Creation stories are tremendous things. They’re stories that tell us something vital about religion, about culture, about beginnings. They indicate the very start of life, the universe, god(s), and tradition.  In this way, they’re pretty spectacular. They’re huge. They try to cover a lot of ground while still keeping us interested. And somehow, these incredible stories are perceived as truth.

I grew up in the Catholic School system. We had school mass every week, school-wide confession, morning and lunch time prayer read over the PA, and an entire course called Christian Education to teach us all about the nuances of Roman Catholicism. I spent many hours in class learning about creation stories, about the book of Genesis, how God created the earth in 7 days, the Garden of Eden, and the ways we’re being punished because two people were fooled by an (actually very charming) snake. For many years of my life, these stories were my truth. Until one day, they weren’t.

King says, “the truth about stories is that that’s all we are.” In this way, we’re quite dynamic. Stories change as they are told and retold.
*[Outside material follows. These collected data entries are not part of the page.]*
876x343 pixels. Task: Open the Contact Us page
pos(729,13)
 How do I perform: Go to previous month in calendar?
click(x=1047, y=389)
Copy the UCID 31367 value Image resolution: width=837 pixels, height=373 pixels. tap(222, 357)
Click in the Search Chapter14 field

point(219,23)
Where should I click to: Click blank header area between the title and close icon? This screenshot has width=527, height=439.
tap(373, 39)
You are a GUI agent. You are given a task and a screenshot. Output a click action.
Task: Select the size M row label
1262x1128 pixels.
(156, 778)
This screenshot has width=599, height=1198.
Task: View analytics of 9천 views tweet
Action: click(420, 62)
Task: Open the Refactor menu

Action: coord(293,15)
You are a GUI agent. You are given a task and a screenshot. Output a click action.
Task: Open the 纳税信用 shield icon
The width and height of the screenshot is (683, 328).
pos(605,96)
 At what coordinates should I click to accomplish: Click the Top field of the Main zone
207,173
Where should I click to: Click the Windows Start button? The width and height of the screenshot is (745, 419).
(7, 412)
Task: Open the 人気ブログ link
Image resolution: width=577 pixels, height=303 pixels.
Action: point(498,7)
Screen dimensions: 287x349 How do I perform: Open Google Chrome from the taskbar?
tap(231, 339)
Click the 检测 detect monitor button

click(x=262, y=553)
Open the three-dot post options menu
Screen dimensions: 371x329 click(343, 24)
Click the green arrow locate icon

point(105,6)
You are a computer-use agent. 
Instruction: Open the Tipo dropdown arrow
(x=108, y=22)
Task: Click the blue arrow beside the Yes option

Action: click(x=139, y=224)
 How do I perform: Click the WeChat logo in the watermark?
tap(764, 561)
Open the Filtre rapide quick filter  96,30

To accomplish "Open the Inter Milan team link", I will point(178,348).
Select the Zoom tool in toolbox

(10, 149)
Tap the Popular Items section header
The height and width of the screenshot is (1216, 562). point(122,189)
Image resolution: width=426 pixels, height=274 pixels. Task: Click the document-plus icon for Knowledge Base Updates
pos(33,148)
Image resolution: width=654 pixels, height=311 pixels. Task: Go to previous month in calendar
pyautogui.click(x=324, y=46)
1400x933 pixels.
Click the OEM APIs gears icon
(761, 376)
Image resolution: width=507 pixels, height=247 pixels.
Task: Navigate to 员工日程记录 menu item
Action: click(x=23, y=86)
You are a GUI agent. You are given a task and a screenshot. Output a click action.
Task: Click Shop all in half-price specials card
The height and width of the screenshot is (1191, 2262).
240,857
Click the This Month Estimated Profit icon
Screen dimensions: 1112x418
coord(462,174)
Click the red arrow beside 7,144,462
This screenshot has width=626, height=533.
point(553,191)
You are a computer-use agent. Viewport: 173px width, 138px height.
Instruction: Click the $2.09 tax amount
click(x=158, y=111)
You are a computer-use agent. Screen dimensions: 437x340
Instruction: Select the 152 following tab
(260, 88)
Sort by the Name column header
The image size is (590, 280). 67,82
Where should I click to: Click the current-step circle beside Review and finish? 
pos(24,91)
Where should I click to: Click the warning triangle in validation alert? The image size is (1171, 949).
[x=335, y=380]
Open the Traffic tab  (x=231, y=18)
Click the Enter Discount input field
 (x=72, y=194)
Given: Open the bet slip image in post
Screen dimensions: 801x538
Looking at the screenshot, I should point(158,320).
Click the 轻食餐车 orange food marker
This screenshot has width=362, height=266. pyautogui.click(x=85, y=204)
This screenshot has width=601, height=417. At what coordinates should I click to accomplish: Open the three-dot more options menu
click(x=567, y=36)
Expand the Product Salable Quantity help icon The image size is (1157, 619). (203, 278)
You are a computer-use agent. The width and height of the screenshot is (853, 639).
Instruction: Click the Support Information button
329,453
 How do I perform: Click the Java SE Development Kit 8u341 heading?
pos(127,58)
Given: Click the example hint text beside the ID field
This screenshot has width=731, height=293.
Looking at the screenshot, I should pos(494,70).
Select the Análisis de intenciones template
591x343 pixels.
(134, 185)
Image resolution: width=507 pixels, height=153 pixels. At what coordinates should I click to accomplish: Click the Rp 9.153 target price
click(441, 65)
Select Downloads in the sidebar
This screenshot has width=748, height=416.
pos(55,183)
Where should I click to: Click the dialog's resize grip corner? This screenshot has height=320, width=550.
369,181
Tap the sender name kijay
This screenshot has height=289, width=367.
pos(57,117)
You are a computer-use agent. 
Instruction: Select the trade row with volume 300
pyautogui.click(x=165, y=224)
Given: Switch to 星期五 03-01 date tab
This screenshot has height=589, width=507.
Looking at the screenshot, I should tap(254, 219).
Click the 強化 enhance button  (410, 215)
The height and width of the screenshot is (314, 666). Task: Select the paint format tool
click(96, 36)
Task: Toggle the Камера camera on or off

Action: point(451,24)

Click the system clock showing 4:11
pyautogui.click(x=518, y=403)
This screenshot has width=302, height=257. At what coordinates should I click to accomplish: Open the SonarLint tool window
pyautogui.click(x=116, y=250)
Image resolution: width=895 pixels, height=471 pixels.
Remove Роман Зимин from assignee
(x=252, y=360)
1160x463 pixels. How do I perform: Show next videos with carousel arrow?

King explains the modified versions of the story of the earth on the back of a turtle, saying, “I’ve heard this story many times, and each time someone tells the story, it changes.” The same goes for the stories we write for ourselves. So, as for me and the creation stories I learned: I believed, and then I didn’t. Now, these particular creation stories are just stories to me.

For some, entire belief systems are built upon the retelling of a narrative. Creation stories carry a lot of weight in different cultures and religions. They’re “snapshots,” as King says, of a larger picture, and these snapshots tell us a lot. They’re foundations on which a lot of beliefs are built.

If there’s one thing that the creation stories I’m familiar with have in common with King’s retelling of the Woman Who Fell From the Sky, it’s that they’re malleable. They have bones, sure: a man and a woman in a garden are tempted by a snake to eat an apple, they eat it and ruin everything, and: a woman falls from the sky and lands on a water-covered earth, lives on the back of a turtle, sea creatures build land and she gives birth to twins who create good and evil. But both stories can get weirder, or they can sound more serious, depending on how they’re told. They can be taken literally, or they can be conveyed as tales about morals, about good vs. evil.

Season 10, Episode 18: Simpsons Bible Stories

Season 10, Episode 18: Simpsons Bible Stories

We also have the story that God created the world in seven days. This story is very similar to Charm’s. One by one, new things are added onto the earth. It’s very logical, methodical, to-the-point.

The way that these stories are different is the degree to which they can be modified. As we read in King’s retelling, Charm’s story is very unique, gripping, quite intriguing. But the story of Adam and Eve is still very dry. There’s not much room for anything exciting unless you alter its foundations.

A big reason for this is what King eloquently refers to as, “the thunder of Christian monologues.” The story of Adam and Eve is one that virtually everyone knows, more or less, and one that has a lot of power in the “North American paradigm”. Because Adam and Eve’s story is so well known, altering it is immediately met with side-eyes and strange reactions. Quite contrarily, the story of the Woman Who Fell From the Sky is more obscure and therefore more easily altered. Charm’s story is one that subverts the idea of a normal creation story: namely, no omnipotent, unseen power (read as: no God). So, Charm’s story needs to be a bit more glamorous for most European North Americans to even consider it.

Creation stories, regardless of origin or culture or religion, are tremendous things. And even as someone who is quite skeptical about their truth, I do see legitimacy in their power.


Works Cited:

King, Thomas. The Truth about Stories: A Native Narrative. Minneapolis: U of Minnesota, 2005. Kindle ebook.

“Simpsons Bible Stories.” IMDb. IMDb.com, Web. 03 July 2015.